The writeback is finished instantly from the MM's point of view: the page is
removed from the radix trees, and the PageDirty and PageWriteback flags are
cleared.

For the duration of the actual write, the NR_WRITEBACK_TEMP counter is
incremented.  The per-bdi writeback count is not decremented until the actual
write completes.

On dirtying the page, fuse waits for a previous write to finish before
proceeding.  This makes sure, there can only be one temporary page used at a
time for one cached page.

This approach is wasteful in both memory and CPU bandwidth, so why is this
complication needed?

The basic problem is that there can be no guarantee about the time in which
the userspace filesystem will complete a write.  It may be buggy or even
malicious, and fail to complete WRITE requests.  We don't want unrelated parts
of the system to grind to a halt in such cases.

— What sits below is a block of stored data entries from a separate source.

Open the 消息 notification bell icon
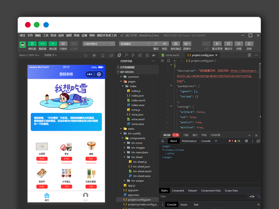The image size is (279, 209). coord(249,44)
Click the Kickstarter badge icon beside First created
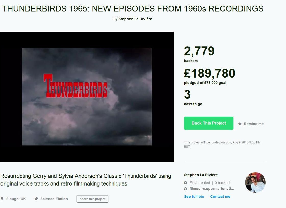Viewport: 286px width, 208px height. click(x=185, y=183)
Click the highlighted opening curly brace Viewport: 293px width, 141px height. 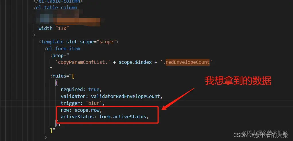click(x=56, y=83)

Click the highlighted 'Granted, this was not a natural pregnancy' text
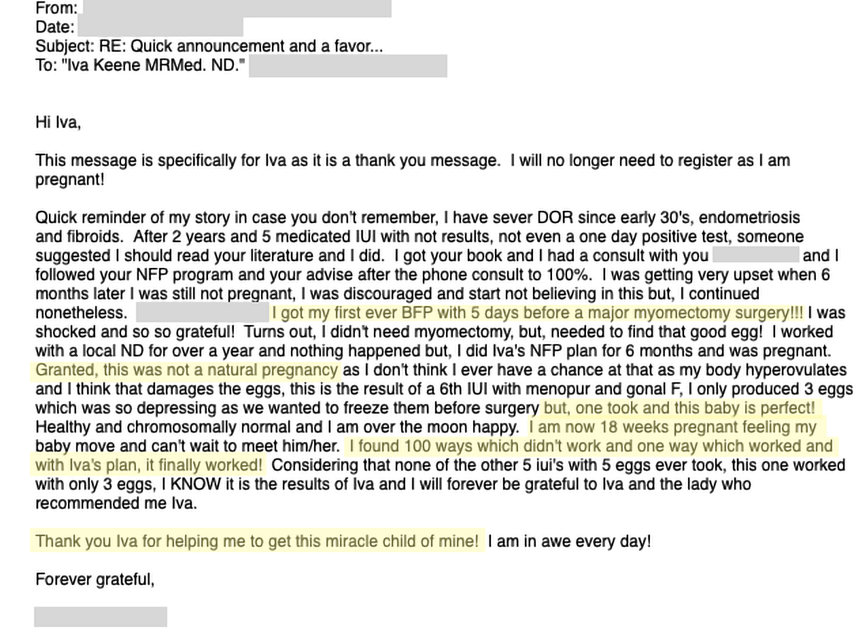[x=187, y=370]
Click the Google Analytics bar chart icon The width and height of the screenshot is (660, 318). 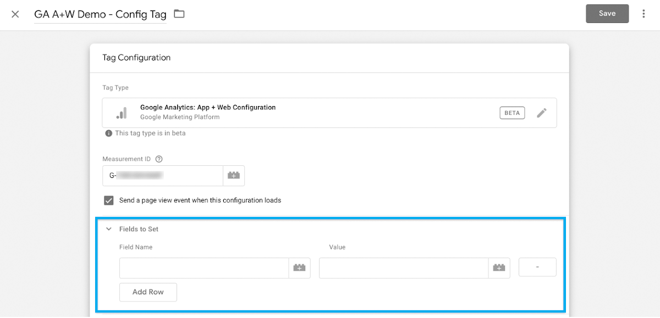[x=122, y=113]
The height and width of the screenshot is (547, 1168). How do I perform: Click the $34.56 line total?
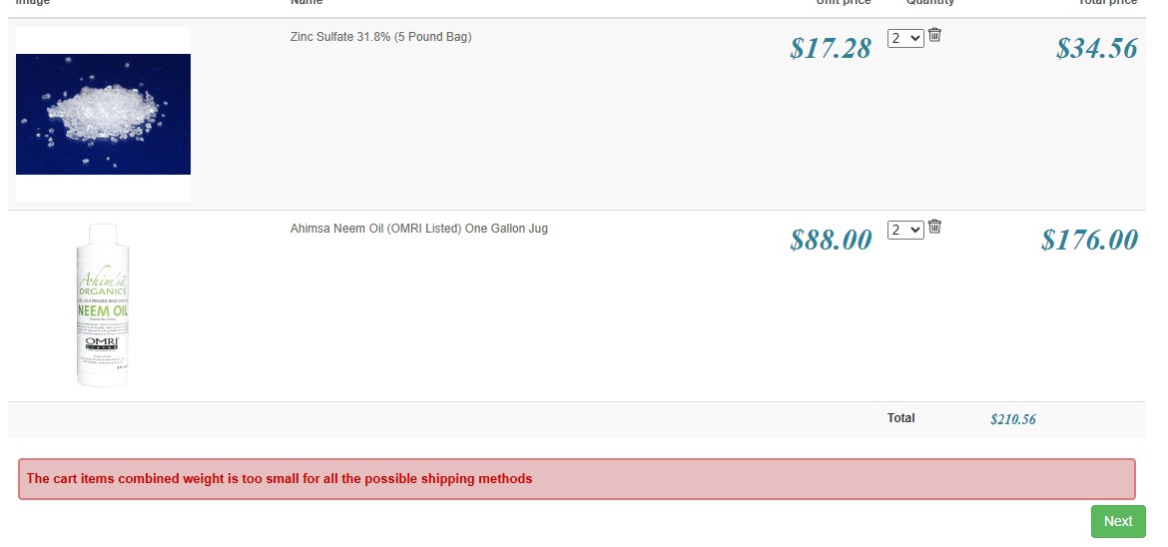pos(1096,48)
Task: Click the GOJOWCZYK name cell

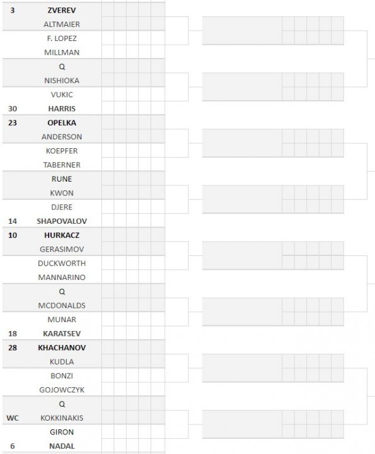Action: 62,390
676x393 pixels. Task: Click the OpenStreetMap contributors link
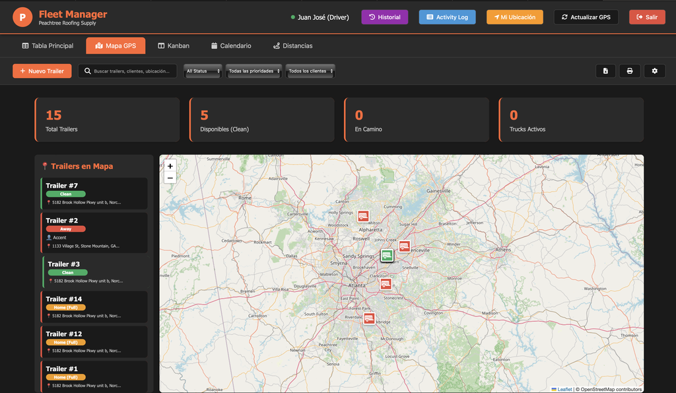[609, 389]
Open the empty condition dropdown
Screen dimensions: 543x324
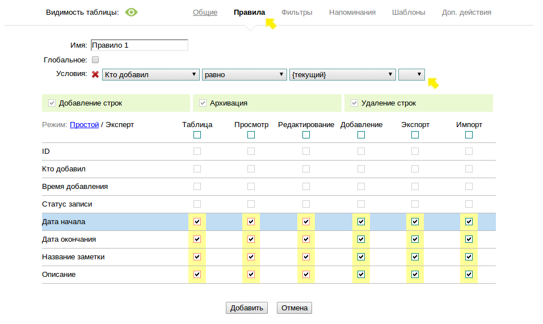[x=411, y=74]
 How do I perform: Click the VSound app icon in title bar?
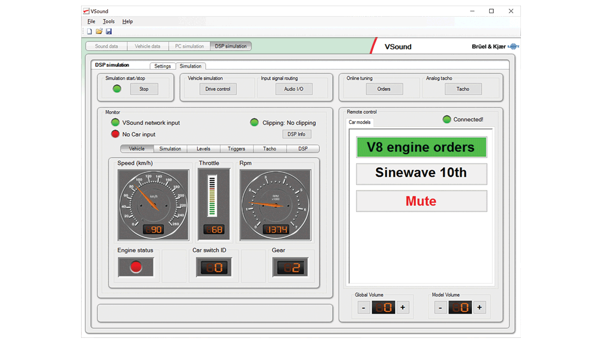[x=86, y=11]
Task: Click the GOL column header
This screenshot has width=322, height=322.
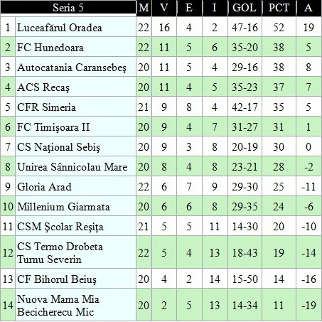Action: [245, 8]
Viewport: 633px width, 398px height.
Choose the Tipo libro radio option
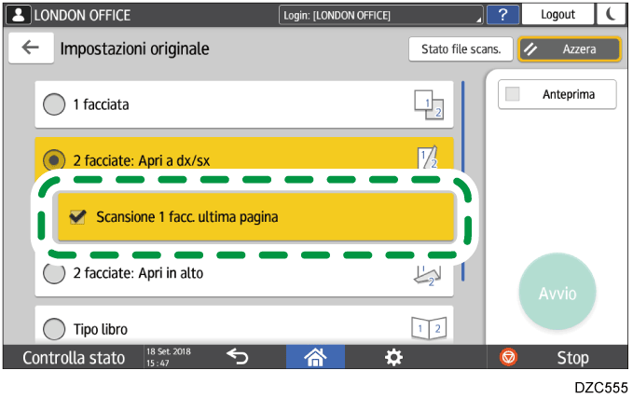point(54,329)
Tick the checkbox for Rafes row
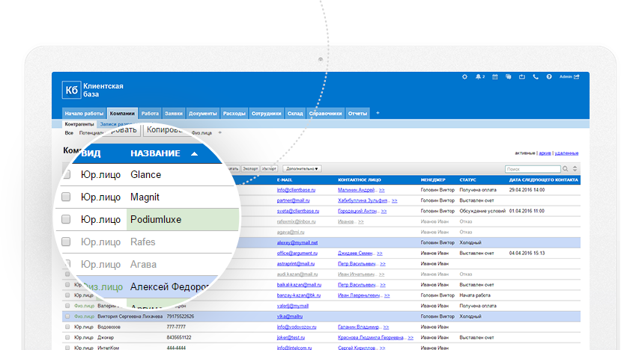 66,242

Also a filesystem may need additional resources (particularly memory) to
complete a WRITE request.  There's a great danger of a deadlock if that
allocation may wait for the writepage to finish.

Currently there are several cases where the kernel can block on page
writeback:

  - allocation order is larger than PAGE_ALLOC_COSTLY_ORDER
  - page migration
  - throttle_vm_writeout (through NR_WRITEBACK)
  - sync(2)

Of course in some cases (fsync, msync) we explicitly want to allow blocking.
So for these cases new code has to be added to fuse, since the VM is not
tracking writeback pages for us any more.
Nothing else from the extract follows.